Most bigamy cases involve people from other countries married in the United States who said they did not know that their marriage to a person in another country was still valid, or where a divorce did not go through before another marriage took place.

Nielsen’s situation is also unusual because there are questions whether the marriages performed by the sect he once headed were valid under Texas law.

Prosecutors charge Nielsen married two women on the same day in February 2006.

The sect Nielsen headed had practiced polygamy ever since breaking away from the mainstream Church of Jesus Christ of Latter-Day Saints – also known as the Mormon church – in the late 1800s.

Nielsen was one of 12 men indicted for crimes including child sexual assault, bigamy and performing an illegal marriage after an April 2008 law enforcement raid on the sect’s Yearning for Zion Ranch in West Texas to check on accusations of sexual assault.

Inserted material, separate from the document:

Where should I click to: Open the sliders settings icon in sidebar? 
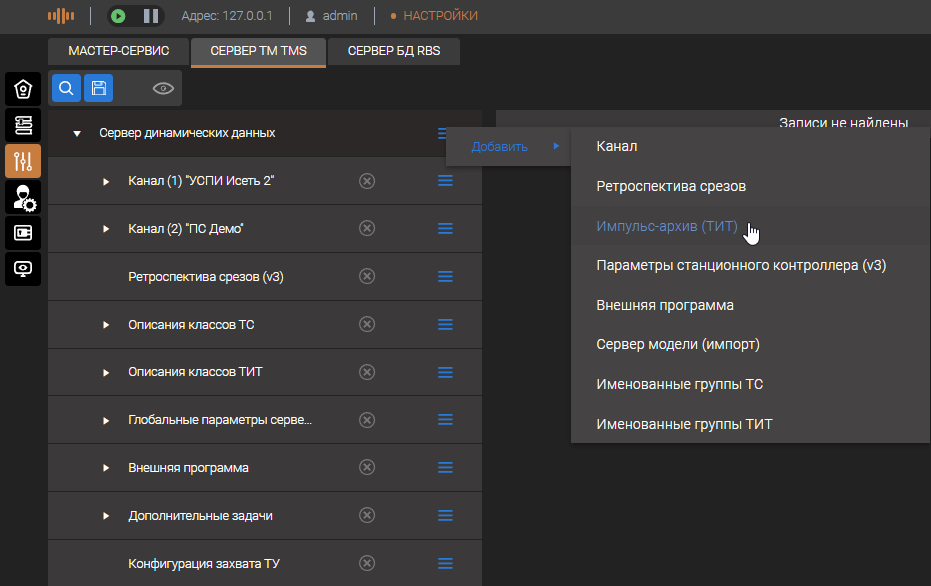pos(23,161)
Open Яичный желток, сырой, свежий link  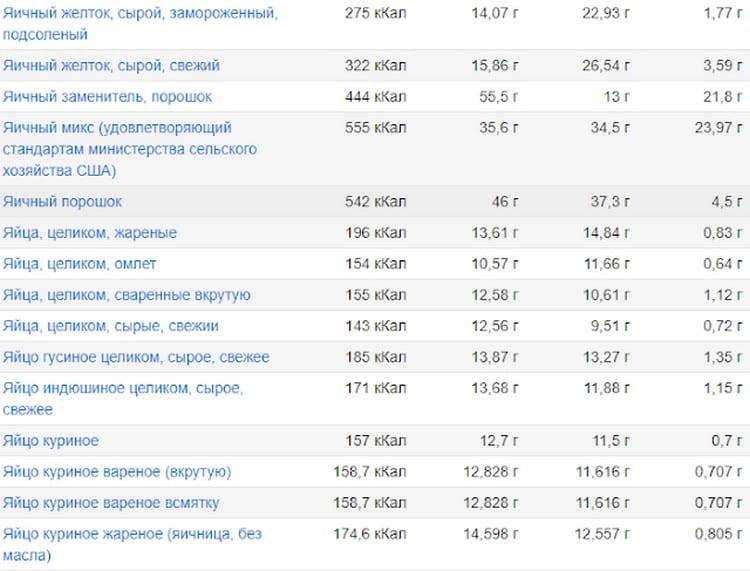pos(111,65)
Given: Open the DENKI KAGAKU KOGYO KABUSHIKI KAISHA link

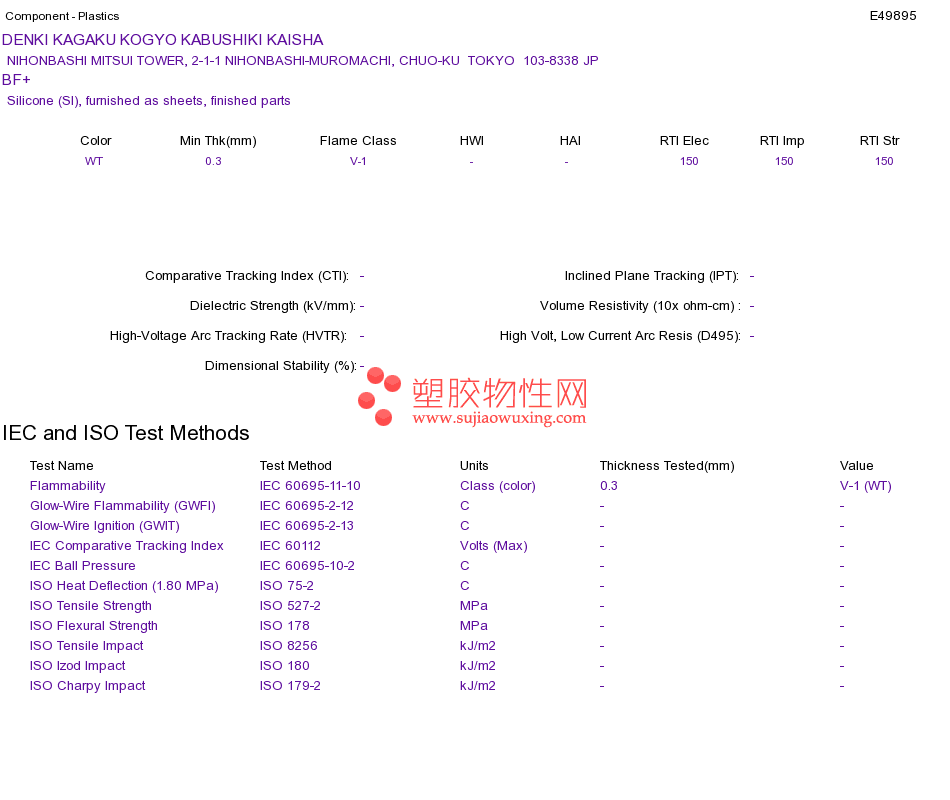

Ten of the men have been convicted, including church leader Warren Jeffs, who was found guilty of sexually assaulting a 12-year-old girl and a 15-year-old girl through ritualized rape after “spiritual marriages.”

Jeffs is in prison in protective custody in Palestine, Texas, for life plus 20 years. But he still exerts influence in the sect through his brothers and sends out prophetic messages to public officials and has taken out as advertisements in newspapers across the country.

Nielsen was the president of the sect’s corporation in Utah until he stepped down so Jeffs, who was still the supreme leader, could assume the presidency early in 2011.

This will be the first bigamy case of the 12 men to go to trial. Two have pleaded no contest to bigamy charges before and received seven and eight years in prison.

Bigamy is a third-degree felony punishable by two to 10 years in prison and up to a $10,000 fine.

Nielsen’s trial in Midland, Texas, was expected to last two weeks, according to court staff.